The exhibition in Venice marked a highlight of the Statements series. Three new works by Steven Gontarski, Thomas Rentmeister and Marc Quinn were shown.

Quinn's work, 'The Overwhelming World of Desire (Phragmipedium Sedenii)' is a work without any of the brashness or bombast often associated with large-scale sculptural installations. It has an hallucinatory quality to it: vivid and seductively colourful from the front and back but almost evaporating into thin air as the viewer moves around it, a simple steel line in space.

For years, virtualisation and digitalisation have had an ever-increasing impact on our everyday life. In opposition to that there is a growing desire for something comprehensible, tangible. Through careful observation of that which is mundane and apparently of secondary importance, making the course of existence, we have – thanks to the various artistic standpoints – obtained illuminating answers to these questions.

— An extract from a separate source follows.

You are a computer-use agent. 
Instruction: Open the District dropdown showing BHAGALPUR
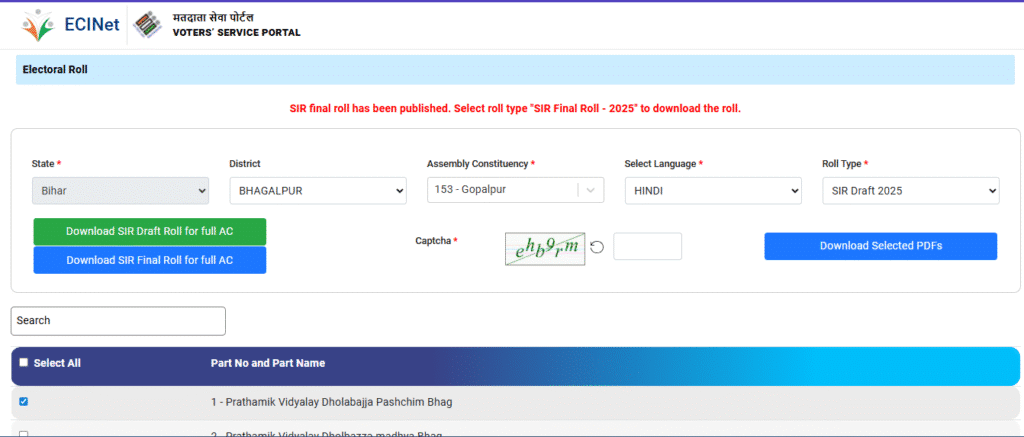click(317, 190)
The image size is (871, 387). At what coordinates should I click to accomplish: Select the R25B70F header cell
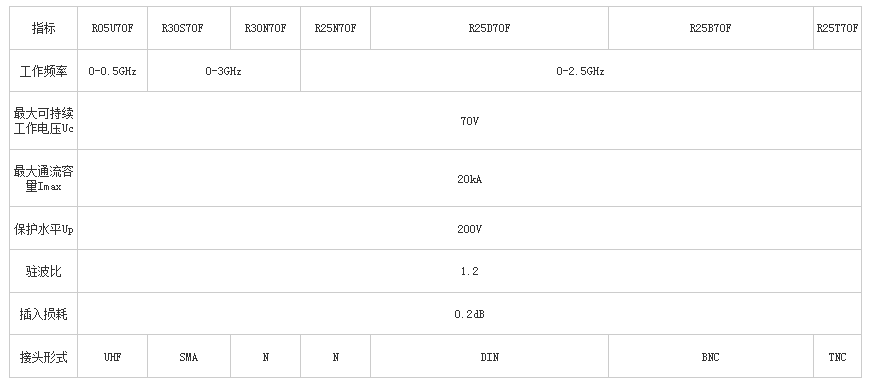(x=711, y=28)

In the finale of the Statements series, ‘Statements 7’, Quinn’s orchid, 12 metres high, takes pride of place of the terrace of the Peggy Guggenheim Collection. Observation of the orchid in context showed an additional hidden architectural quality. The impressive height of 12 metres was supported by a 16-cm-thin corpus. The result was that the sculpture seemed to disappear if viewed sideways from a distance. And so, time and time again, the “sudden appearance” of the “anti-sculpture” was a particularly special moment.

Curated by Mike Meiré.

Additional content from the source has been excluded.